[Stored items]

::::::::

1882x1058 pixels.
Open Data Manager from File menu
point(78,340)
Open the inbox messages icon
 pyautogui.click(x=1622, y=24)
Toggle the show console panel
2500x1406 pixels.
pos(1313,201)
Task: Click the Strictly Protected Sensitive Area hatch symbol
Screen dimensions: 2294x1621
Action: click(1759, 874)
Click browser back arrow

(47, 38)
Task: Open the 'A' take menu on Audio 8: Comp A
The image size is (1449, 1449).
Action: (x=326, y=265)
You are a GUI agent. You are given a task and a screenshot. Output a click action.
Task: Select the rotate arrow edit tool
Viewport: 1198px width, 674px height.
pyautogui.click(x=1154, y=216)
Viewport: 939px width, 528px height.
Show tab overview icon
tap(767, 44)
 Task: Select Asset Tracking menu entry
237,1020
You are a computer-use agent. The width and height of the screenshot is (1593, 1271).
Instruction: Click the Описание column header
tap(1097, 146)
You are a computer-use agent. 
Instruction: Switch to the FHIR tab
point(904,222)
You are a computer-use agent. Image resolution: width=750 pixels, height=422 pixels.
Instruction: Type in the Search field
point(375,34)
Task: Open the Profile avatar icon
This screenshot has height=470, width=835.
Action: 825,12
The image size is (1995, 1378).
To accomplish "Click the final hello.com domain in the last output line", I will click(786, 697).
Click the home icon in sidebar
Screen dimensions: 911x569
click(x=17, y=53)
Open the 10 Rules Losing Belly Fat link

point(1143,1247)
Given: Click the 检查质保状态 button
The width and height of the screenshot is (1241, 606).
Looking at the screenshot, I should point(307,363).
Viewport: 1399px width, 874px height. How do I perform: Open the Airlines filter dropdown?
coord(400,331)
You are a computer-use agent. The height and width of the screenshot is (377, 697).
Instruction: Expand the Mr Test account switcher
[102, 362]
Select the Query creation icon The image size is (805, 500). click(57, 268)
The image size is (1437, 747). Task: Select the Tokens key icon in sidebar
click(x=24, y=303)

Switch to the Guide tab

::::::::

ABOUT THIS EXERCISE: For the string "computer", return every line of the data where it appears.

THE ANSWER:
You are a computer-use agent. The width and height of the screenshot is (1593, 1271).
You are a computer-use agent. 
You are a computer-use agent. Image resolution: width=750 pixels, height=422 pixels.
You are a computer-use agent. The height and width of the screenshot is (377, 697).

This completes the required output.